First i want to get a few things out of the way:
• There is no "best" way to do this.
• I will be explaining my experience and what works consistently for me.
Let's start!
1. Define the portfolio size you will trade with.
2. Define your risk appetite.
3. What is your main trading style?
4. How do we determine position sizing?
Personally, i found it very liberating to have my portfolio's split into a long term "hodl" portfolio and a trading portfolio.
I set aside some BTC at one point that is ONLY for trading and NOT for long term investing.
Lastly, it is important to define how much you are willing to trade with. Let's say we trade with $1000 (0.085 BTC atm) for now.
It is important to define how much risk you're willing to take.
This means that if your trading portfolio is worth $1000, and you take 1% risk per trade, your risk in USD per trade will be 1000 * 0,01 = $10.
Or 0,085 * 0,01 = 0,00085 BTC per trade.
The higher the risk, the bigger the reward, but also the bigger the loss, obviously.

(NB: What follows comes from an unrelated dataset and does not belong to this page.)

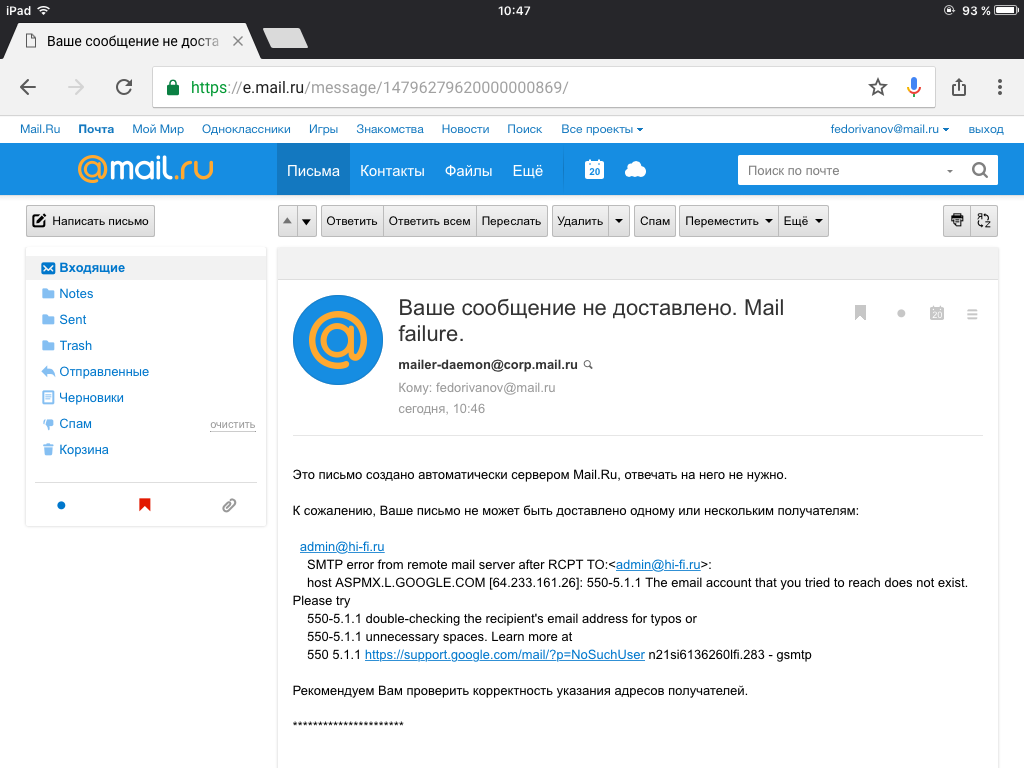Open the NoSuchUser Google support link

[x=504, y=654]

Your risk percentage can also be entirely dependent on the way you trade. If you're a scalper (Quick trades with tight SL's and big positions) you may do tens of trades A DAY.
If this is you, it might be smart to use a smaller risk %.
You have to determine your entry, target and stop loss BEFORE buying into a position.
When you did so, you know the risk/reward ratio you're getting for that trade and if it's worth taking it.
0,34 ETH is our position. The stop loss is 7,14% from our entry.
0,34 * 0,0714 = A loss of 0,024276 ETH.
0,024276 * 0,0035 (entry price) = ~0,00085 BTC.
Using proper risk management helps you stay in the game. It saves you against inevitable loss streaks and reduces the drawdown your portfolio has immensely.
Find out what works well for you and stick with it if it's working.